My Affection for AI
October 24, 2018 |
Networks
In my last post, I mentioned one of the basic use cases for Artificial Intelligence (AI) in a modern network. AI can be utilized to not only bridge the informational gaps between functional teams, but can crunch that data down and provide predictions of growth or even failures for proactive management. Digesting large historical data sets and spitting out basic correlations is only scratching the surface of what AI can bring to your operations teams. AI can be applied to bring more efficiency and better user experience to your network and applications. Performance and security monitoring are two of my many favorites.
When it comes to running a large network, you can’t be everywhere and experience what the user sees at all times. Tracking down transient or isolated issues is hard enough, but when those issues could be a cascade of small failures, it could be nearly impossible to find. For example, in the case of wireless, a minor delay from the RADIUS server adds a second or two and then a hiccup in DHCP adds a couple more, and finally the captive portal adds yet another 3-5 seconds… eventually causing a timeout failure on the client. You may be able to review the logs on a single service and see somewhat normal behavior, but to track it all down takes a lot more insight into the network.
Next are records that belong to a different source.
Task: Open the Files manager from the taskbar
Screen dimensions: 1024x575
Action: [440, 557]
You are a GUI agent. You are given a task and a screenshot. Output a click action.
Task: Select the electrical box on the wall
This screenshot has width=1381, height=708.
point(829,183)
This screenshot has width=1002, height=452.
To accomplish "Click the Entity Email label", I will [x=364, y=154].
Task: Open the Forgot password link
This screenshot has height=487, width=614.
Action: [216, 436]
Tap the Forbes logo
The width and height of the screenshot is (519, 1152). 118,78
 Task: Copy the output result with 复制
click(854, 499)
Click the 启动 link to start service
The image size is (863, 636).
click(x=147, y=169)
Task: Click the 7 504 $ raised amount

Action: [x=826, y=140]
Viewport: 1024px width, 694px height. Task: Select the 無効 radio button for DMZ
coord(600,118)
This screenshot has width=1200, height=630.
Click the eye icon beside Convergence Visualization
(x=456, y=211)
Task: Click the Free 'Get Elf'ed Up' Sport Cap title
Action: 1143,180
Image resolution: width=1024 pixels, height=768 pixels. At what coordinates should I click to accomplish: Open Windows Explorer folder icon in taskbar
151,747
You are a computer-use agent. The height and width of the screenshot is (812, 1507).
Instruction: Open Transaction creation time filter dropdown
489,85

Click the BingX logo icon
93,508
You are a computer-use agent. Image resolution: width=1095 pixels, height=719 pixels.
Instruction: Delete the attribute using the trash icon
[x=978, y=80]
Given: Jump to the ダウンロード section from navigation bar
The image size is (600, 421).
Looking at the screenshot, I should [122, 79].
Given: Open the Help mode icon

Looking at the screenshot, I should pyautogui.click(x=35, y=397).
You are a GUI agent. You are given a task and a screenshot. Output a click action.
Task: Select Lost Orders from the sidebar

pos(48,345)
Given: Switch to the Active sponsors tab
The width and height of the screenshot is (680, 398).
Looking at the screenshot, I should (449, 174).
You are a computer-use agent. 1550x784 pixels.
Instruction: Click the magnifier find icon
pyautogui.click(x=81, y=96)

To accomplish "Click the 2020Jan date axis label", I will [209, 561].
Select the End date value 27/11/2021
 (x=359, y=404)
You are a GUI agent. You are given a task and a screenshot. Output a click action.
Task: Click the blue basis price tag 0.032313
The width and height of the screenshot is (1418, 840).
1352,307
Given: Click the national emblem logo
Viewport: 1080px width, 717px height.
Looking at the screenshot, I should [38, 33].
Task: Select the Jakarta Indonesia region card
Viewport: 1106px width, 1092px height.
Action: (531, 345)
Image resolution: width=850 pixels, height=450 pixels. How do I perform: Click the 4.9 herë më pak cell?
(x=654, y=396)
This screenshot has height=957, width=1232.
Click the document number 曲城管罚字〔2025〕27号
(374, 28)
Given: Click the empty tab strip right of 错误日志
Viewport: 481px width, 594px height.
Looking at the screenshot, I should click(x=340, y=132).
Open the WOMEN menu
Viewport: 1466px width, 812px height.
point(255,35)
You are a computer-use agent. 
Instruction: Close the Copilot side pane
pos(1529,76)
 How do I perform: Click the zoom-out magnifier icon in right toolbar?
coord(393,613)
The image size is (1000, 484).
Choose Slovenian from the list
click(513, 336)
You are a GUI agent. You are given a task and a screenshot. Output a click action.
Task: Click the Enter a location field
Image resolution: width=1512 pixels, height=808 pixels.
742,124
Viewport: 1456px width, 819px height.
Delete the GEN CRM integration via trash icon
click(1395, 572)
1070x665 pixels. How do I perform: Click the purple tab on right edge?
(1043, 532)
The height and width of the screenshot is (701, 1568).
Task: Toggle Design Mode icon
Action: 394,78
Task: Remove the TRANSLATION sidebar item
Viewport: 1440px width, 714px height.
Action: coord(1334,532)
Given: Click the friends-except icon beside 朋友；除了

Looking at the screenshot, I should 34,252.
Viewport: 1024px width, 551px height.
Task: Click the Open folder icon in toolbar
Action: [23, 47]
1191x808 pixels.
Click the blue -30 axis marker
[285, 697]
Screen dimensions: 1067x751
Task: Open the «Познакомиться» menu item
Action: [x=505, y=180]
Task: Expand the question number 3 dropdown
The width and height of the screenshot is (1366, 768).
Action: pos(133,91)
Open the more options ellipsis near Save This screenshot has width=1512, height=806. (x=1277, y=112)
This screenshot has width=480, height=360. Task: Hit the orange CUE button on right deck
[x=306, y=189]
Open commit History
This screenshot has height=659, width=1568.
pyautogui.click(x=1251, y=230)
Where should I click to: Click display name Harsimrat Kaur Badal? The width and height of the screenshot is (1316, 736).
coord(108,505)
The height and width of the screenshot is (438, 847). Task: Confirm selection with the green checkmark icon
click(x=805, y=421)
Now if we have that insight, it may still be difficult to find, but handing that data over to AI allows it to see anomalous events on the network. Most AI systems take feeds in from as many points within the network infrastructure and applications as you’ll give them; ingesting server logs, packets captures, and so much more. They build all the relationships and baselines automatically and they understand what it healthy on your network and what isn’t. An AI-monitored network may be able to warn you beforehand that this wireless issue is going to occur. By seeing into all the parts of a network and actually understanding “normal,” AI can start alerting before your users even have an idea there may be a problem. In the same way systems have monitored applications in the past, from web server to database to client, we can have AI trained to see the entire transaction in context and learn about it.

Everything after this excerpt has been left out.